I called up my family to hear their thoughts. Everyone was torn, especially my sister. Caroline had always been Fenix's favorite. He loved nothing more than to curl up next to her and take a nice long nap. And she loved nothing more than to be there right next to him, petting him lovingly until he purred himself to sleep. Now here I was calling my sister ON HER BIRTHDAY telling her that there was a good chance Fenix was about to be put to sleep. Rough. In the end, it was decided that it made the most sense to put Fenix to sleep. He had lived a long and good life, and surely had many adventures. I think deep down, I knew it was the best decision. But that didn't make it any easier.
"I think...we're going to have him..............put to sleep."
I could barely get the words out. It seemed so surreal. The veterinarians nodded knowingly. Then they left the room, giving Fenix and I a few precious last minutes together.
I carefully picked Fenix up and set him on my lap. He seemed tense at first, but quickly made himself at home on my legs. My eyes moist, I gently ran my fingers through Fenix's soft fur. He began to purr softly and turned his head to me, hoping for one of his favorite cheek scratches. Now maybe this is just wishful thinking on my part, but it felt to me that Fenix knew this was a special moment. He purred contentedly as I stroked his furry little body for the last time. We sat like this for a few minutes, silent except for his happy purrs. Finally, the veterinarians came back into the room.
"Are you ready?" "Yes."
They placed Fenix on his side on a steel table. I held his head in my hands as the vets prepared the syringe that would end Fenix's life. His purring was quiet now. Again, I think he knew this was a special moment.
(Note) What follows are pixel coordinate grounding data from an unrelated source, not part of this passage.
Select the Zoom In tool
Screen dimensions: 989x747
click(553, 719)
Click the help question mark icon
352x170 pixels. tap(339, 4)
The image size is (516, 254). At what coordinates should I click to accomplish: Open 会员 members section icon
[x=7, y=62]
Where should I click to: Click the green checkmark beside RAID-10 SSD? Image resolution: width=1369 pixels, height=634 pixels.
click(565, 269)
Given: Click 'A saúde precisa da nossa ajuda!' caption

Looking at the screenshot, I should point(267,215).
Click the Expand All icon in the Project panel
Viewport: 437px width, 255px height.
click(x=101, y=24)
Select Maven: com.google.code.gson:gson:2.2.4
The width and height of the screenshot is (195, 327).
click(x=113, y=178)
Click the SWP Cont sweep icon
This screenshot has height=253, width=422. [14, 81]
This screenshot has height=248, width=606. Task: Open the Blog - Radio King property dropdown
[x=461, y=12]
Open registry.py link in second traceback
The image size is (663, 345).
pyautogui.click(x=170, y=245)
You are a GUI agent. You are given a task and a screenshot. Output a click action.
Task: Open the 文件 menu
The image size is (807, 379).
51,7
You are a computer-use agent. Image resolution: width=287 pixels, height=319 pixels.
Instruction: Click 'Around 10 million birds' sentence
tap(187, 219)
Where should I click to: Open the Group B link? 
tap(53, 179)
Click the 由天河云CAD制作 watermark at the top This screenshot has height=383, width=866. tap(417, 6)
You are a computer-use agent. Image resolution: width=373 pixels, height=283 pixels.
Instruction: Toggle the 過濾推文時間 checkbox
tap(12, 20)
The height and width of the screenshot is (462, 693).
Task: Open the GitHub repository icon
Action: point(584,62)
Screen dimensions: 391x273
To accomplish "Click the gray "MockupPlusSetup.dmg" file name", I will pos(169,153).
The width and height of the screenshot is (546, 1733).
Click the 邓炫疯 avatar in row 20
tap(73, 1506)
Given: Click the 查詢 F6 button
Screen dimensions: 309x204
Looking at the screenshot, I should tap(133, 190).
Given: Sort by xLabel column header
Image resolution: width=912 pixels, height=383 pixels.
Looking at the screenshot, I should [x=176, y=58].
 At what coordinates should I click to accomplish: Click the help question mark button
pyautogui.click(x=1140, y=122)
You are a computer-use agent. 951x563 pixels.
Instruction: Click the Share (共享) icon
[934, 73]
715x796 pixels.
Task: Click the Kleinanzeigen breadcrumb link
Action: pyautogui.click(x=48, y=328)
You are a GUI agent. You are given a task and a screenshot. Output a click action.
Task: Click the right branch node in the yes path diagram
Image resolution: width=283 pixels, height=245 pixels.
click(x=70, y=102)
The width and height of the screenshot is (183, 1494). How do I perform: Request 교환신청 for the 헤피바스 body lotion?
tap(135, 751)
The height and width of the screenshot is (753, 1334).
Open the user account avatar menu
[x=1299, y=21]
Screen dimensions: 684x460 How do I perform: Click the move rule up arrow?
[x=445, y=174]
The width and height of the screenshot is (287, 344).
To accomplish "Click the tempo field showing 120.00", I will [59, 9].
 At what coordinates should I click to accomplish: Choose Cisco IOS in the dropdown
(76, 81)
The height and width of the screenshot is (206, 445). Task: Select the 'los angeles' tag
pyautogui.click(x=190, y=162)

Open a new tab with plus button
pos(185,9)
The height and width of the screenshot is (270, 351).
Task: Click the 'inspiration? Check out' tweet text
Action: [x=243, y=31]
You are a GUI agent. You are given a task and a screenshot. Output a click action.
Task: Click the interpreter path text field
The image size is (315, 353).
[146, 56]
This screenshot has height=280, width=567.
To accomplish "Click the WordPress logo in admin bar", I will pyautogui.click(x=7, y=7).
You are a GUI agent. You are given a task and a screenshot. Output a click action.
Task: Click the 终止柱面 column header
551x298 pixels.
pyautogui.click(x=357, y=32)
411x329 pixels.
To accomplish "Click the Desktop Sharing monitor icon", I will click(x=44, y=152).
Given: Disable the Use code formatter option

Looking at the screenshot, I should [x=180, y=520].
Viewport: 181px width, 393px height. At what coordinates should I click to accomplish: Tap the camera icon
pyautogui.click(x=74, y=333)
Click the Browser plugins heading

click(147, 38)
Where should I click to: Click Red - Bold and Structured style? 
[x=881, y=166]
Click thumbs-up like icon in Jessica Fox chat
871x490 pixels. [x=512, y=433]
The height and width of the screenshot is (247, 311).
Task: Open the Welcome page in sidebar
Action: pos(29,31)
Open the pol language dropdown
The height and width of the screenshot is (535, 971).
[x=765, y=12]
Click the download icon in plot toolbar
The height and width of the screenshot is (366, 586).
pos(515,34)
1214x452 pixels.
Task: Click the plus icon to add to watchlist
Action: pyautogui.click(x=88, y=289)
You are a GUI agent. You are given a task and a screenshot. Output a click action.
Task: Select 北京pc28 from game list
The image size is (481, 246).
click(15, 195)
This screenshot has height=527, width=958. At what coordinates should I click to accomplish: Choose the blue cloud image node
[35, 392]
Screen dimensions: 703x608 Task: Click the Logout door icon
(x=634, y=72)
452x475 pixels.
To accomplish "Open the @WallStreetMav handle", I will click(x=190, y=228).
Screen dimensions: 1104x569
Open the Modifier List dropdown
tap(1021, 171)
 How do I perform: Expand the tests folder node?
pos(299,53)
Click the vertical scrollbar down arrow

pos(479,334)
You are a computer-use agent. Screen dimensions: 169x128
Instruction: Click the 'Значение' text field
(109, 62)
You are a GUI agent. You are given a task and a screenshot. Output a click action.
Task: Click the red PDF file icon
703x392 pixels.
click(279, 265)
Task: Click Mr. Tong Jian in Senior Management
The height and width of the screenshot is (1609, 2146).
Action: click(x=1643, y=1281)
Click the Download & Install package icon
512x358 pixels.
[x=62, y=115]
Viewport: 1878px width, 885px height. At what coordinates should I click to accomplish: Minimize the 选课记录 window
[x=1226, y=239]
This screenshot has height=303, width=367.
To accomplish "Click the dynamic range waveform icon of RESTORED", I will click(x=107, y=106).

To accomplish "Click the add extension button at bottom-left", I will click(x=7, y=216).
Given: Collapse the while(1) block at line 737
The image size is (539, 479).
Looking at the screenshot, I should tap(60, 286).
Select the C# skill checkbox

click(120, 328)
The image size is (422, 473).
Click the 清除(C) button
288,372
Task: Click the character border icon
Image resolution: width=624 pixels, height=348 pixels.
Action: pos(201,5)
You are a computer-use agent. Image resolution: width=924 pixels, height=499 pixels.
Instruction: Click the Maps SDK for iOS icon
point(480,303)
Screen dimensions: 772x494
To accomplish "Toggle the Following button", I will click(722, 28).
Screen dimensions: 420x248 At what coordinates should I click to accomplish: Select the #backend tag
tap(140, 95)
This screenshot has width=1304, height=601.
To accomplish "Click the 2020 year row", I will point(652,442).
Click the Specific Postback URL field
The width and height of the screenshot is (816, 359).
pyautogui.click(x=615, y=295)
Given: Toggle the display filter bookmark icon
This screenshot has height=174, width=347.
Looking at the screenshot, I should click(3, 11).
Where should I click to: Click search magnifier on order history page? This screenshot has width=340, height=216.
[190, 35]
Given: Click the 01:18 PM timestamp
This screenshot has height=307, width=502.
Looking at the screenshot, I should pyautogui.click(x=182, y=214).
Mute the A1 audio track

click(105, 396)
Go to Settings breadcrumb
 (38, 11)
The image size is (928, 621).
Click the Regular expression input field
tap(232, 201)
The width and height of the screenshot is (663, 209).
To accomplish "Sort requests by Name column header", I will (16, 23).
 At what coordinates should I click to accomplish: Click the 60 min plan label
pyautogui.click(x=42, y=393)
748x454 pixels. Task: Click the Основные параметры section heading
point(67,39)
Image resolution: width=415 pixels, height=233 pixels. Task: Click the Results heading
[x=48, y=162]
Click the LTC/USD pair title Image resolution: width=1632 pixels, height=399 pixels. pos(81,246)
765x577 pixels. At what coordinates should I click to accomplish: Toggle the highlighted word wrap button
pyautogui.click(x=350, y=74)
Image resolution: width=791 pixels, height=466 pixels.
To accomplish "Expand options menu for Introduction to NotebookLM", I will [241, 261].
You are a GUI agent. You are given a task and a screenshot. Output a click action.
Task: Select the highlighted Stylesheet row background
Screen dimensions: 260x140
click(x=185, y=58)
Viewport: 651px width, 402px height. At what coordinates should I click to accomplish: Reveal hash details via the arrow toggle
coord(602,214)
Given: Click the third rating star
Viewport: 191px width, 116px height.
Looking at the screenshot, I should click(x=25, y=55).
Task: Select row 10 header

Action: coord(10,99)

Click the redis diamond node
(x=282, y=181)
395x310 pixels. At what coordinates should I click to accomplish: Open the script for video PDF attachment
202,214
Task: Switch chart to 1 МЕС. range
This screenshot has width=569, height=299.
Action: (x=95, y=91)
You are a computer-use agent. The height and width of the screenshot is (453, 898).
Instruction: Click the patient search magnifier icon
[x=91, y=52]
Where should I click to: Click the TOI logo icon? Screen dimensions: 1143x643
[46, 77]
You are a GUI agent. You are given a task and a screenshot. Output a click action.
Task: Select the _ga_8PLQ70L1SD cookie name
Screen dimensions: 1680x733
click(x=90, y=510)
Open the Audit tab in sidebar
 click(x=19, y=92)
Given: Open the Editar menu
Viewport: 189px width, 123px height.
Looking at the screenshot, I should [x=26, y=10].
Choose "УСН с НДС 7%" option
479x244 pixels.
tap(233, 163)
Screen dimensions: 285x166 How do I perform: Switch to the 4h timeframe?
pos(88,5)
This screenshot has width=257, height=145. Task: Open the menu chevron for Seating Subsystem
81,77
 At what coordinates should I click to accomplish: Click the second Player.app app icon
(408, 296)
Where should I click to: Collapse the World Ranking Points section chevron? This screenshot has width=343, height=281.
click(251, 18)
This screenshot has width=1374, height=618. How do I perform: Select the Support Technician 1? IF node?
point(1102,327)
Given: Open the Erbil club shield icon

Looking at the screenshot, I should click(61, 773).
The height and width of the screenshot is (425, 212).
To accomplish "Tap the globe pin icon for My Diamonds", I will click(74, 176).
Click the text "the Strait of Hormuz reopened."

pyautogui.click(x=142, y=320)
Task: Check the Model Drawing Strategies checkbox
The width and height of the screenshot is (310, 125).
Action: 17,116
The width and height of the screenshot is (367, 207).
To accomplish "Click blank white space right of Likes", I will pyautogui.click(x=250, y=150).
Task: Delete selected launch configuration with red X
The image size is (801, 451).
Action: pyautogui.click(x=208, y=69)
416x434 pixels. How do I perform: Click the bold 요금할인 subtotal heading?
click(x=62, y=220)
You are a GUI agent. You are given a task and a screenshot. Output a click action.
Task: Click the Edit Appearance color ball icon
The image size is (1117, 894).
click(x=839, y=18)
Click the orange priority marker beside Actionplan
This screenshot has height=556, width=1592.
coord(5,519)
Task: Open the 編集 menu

He flinched as the syringe was put into his leg, but I held him firmly and lovingly. He gazed up at me with his big green eyes. A million thoughts ran through my head.
It seems unfair that I am the only one of my family that gets to be with you in your last moments. Why did this have to happen on Caroline's birthday? I can't believe how many of my clothes you peed on. What did you do, all of those nights on your own in the wild? I'm sure you have some amazing stories to tell, Fenix. How did you always know when I was upset? Whenever I was feeling down, you seemed to always come and keep me company. You'd curl up and purr, and let me pet you until I felt better. And you always made me feel better. Thank you. I love you Fenix.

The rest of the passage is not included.